Can a social activist fund target a passive investor?

That's what appears to be happening at index fund behemoth Vanguard. Environmental, social and governance firm Walden Asset Management has submitted a shareholder proposal asking the $4.4 trillion index fund giant to review its voting practices related to climate change issues and issue a report on the subject.

The measure is scheduled to come up for consideration at Vanguard's 2017 shareholder meeting, scheduled for Nov. 15 in Scottsdale, Ariz. Walden is permitted to submit a proposal for consideration because it participates in two Vanguard funds, the 500 Index Fund and Total Stock Market Index Fund.

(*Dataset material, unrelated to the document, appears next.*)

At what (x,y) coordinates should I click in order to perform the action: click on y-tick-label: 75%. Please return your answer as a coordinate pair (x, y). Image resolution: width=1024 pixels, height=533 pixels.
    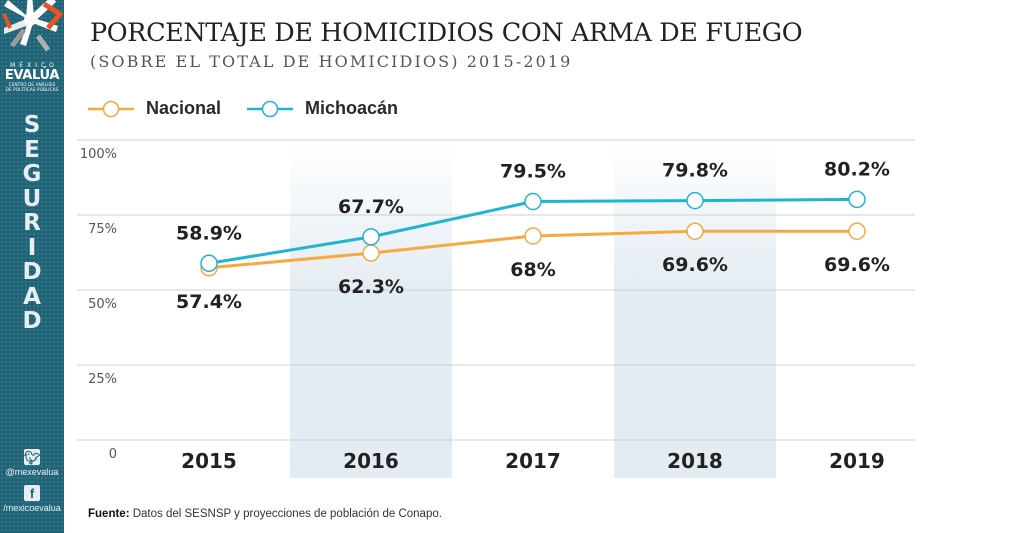
    Looking at the image, I should click on (102, 230).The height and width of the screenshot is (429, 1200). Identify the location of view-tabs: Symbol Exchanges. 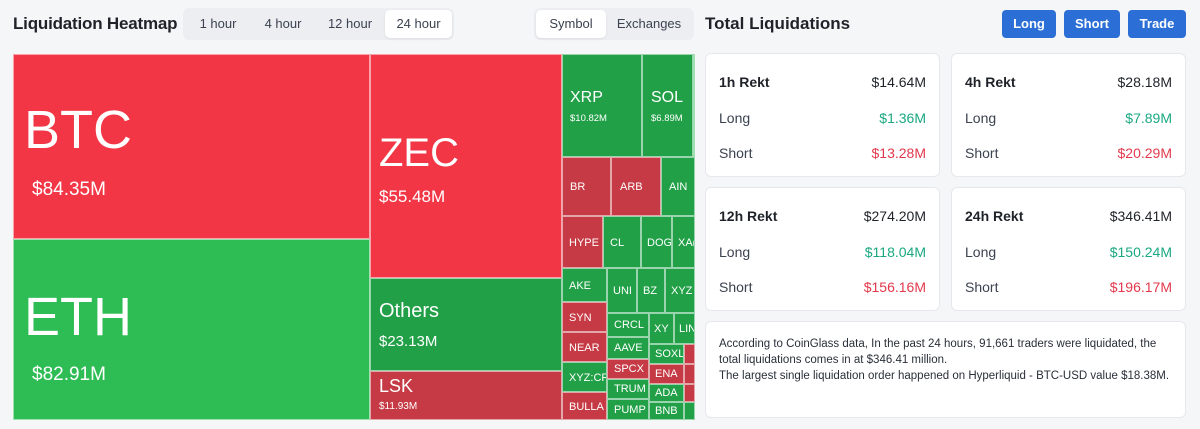
(614, 24).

And the proposal up for a vote in November is nonbinding, which means Vanguard isn't obliged to do anything about it even if it gets a strong vote of support. Nevertheless, Walden's director of engagement, Timothy Smith, argues that the measure is designed to drive Vanguard to vote more proactively on important social and environmental issues. Smith said he hopes that both retail and institutional investors back his measure.

"The issues of how institutions are voting is under significant scrutiny right now and there is a lot of pressure for funds to set up principals for investing," Smith said.

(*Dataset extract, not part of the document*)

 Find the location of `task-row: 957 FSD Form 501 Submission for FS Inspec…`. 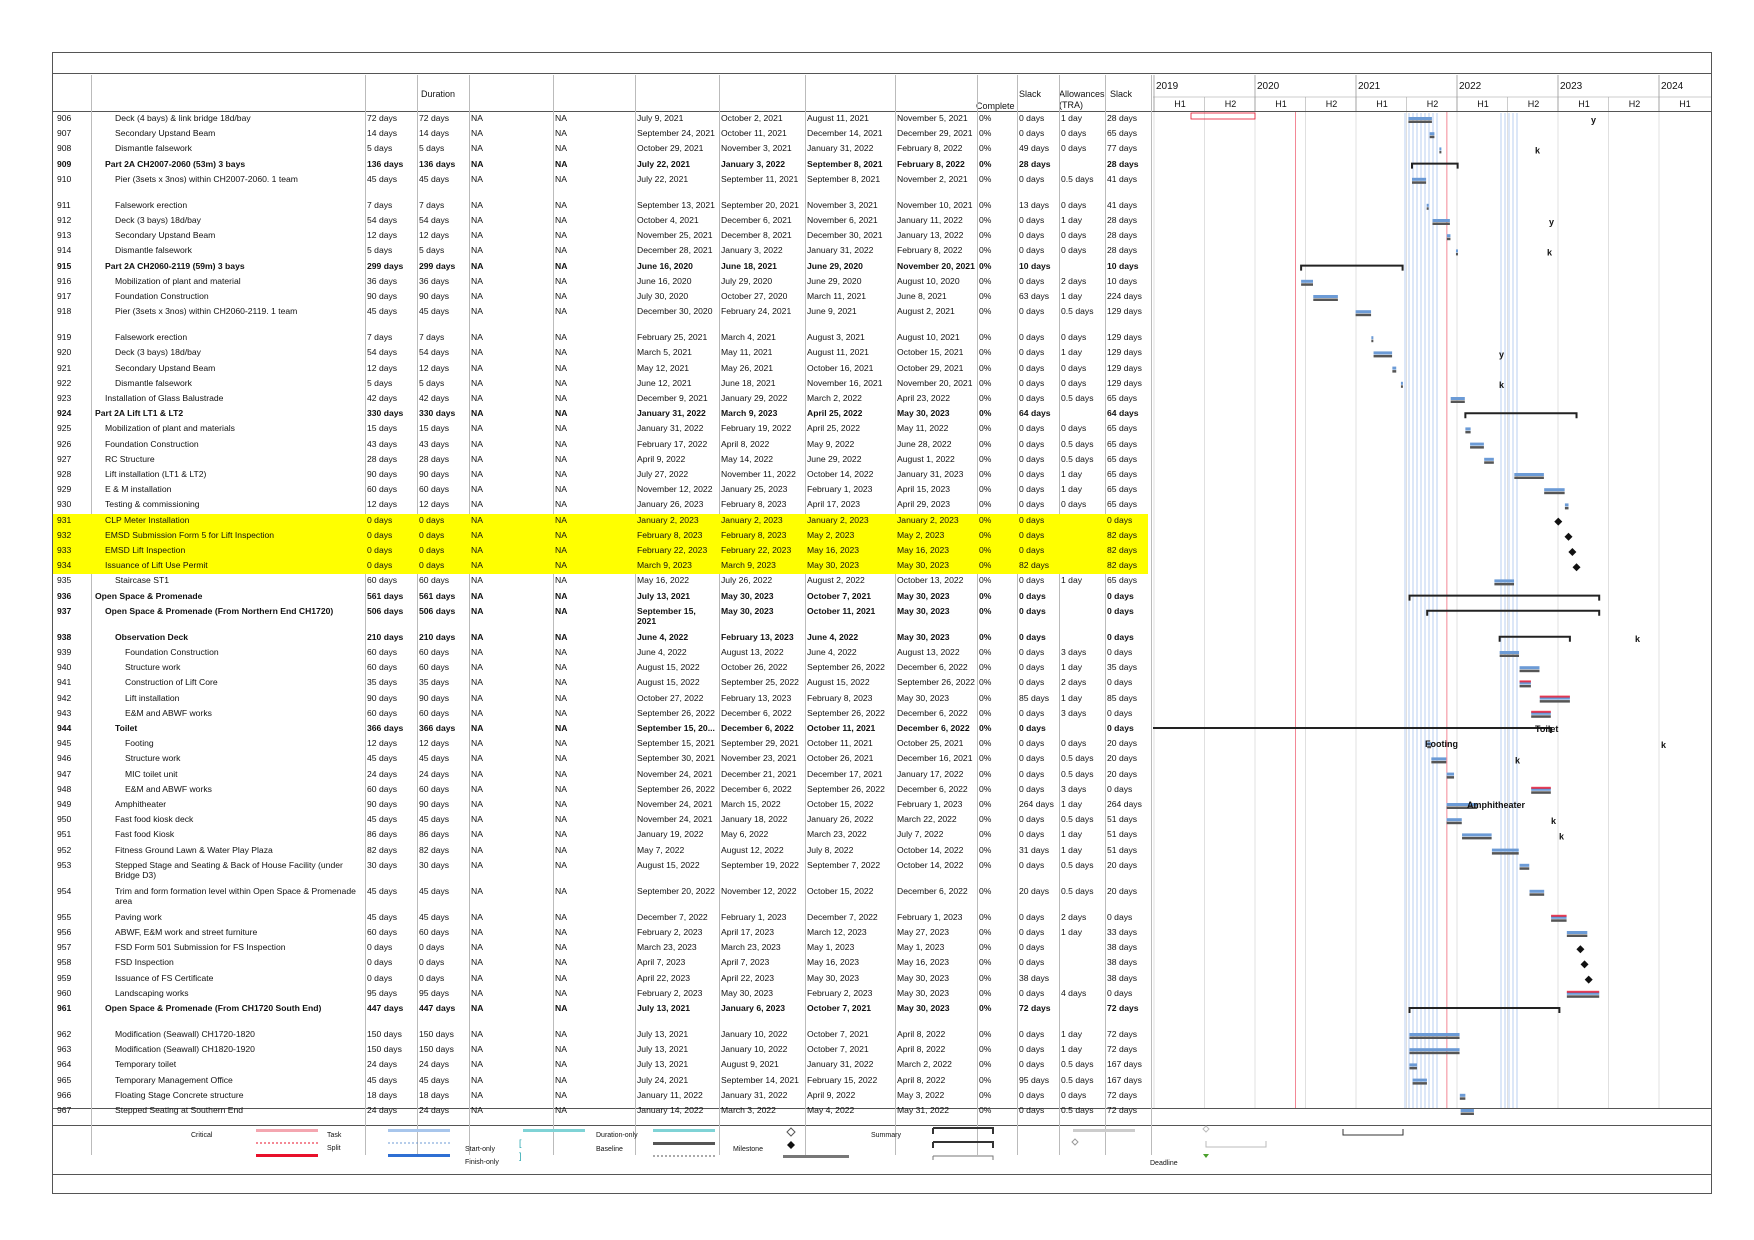

task-row: 957 FSD Form 501 Submission for FS Inspec… is located at coordinates (600, 948).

Even so, Vanguard's vote patterns may be changing. The index fund was among a number of passive investors to back a high-profile environmentally-themed activist shareholder proposal seeking to have Exxon Mobil Corp.  (XOM) - Get Report produce a report on the impacts of "technological advances" and "climate change policy" on its oil and gas reserves, according to a person familiar with the situation. The backing of major index funds was a large reason why the measure received the support of a majority of participating shares - about 62% -- at the company's annual meeting in May. In addition, Vanguard backed a similar proposal at Occidental Petroleum Corp. (OXY) - Get Report , he added.

However, Smith argues that supporting the climate change proposal at Exxon isn't enough. He noted that there are dozens of similar proposals that come up for votes every year that he argues Vanguard hasn't historically supported. 

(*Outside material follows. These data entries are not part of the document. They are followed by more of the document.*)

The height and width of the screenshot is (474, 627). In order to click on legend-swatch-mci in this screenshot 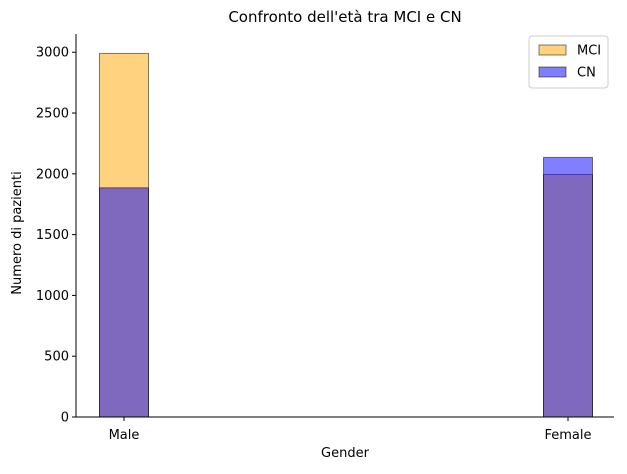, I will do `click(552, 50)`.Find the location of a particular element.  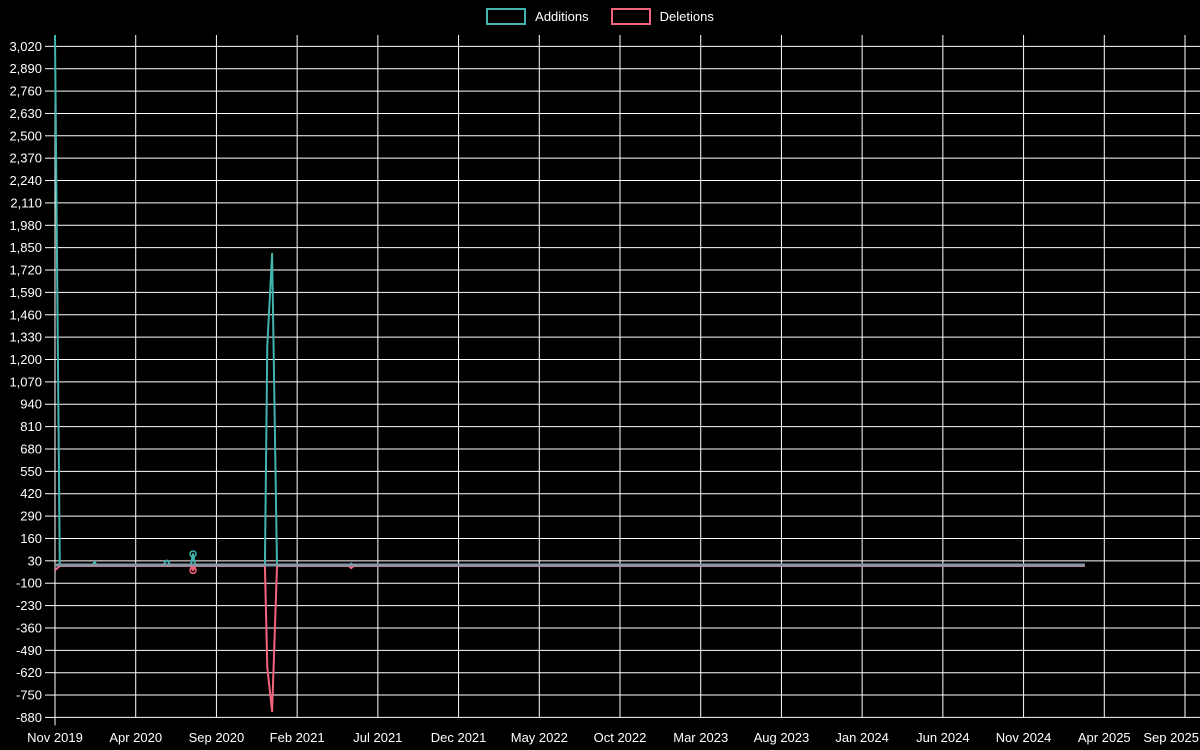

legend-item-additions: Additions is located at coordinates (538, 16).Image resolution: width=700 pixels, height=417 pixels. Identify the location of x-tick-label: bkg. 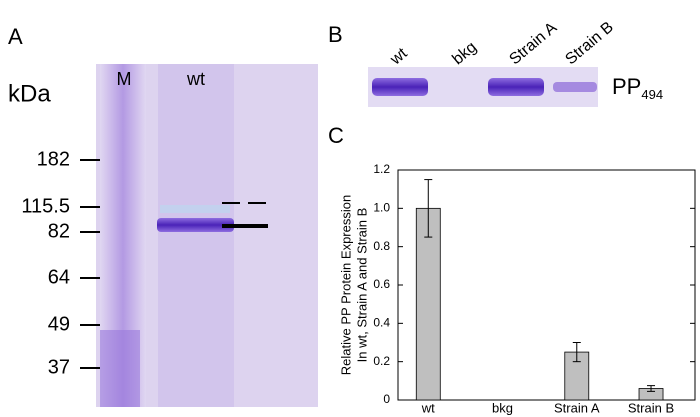
(502, 408).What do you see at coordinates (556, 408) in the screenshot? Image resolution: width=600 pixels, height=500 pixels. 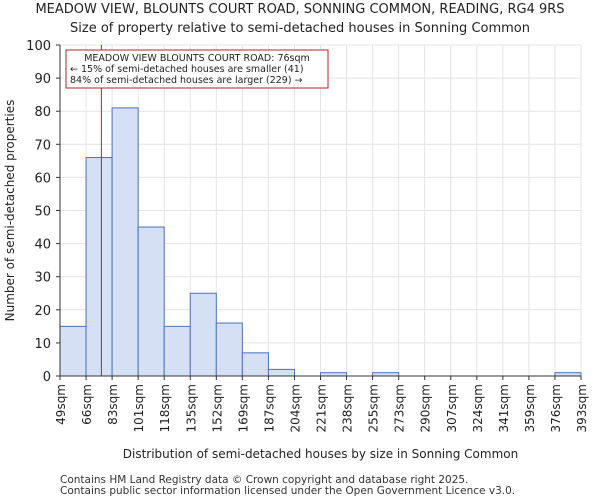 I see `x-tick-label: 376sqm` at bounding box center [556, 408].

In a statement, Vanguard said it believes climate risk is an important consideration and one it "frequently" addresses, when engaging with a "increasing number" of corporations and their boards. However, the fund noted that the Walden proposal is duplicative and overlaps its already existing proxy voting policies related to climate change risk.

"Vanguard historically has voted against social and environmental resolutions while it has voted for numerous good governance resolutions, as they saw governance changes as being responsive to shareholder interests," Smith said.

The giant index fund isn't required to have an annual meeting, but it does have to have one when it considers important business matters to consider. Its last meeting took place in 2009. The announcement of the meeting comes as Vanguard announced Thursday that it was installing Tim Buckley as its CEO, replacing Bill McNabb on Jan. 1.

Vanguard has $4.4 trillion in assets under management, an amount that has grown significantly in recent years and is expected to continue to grow in the years to come.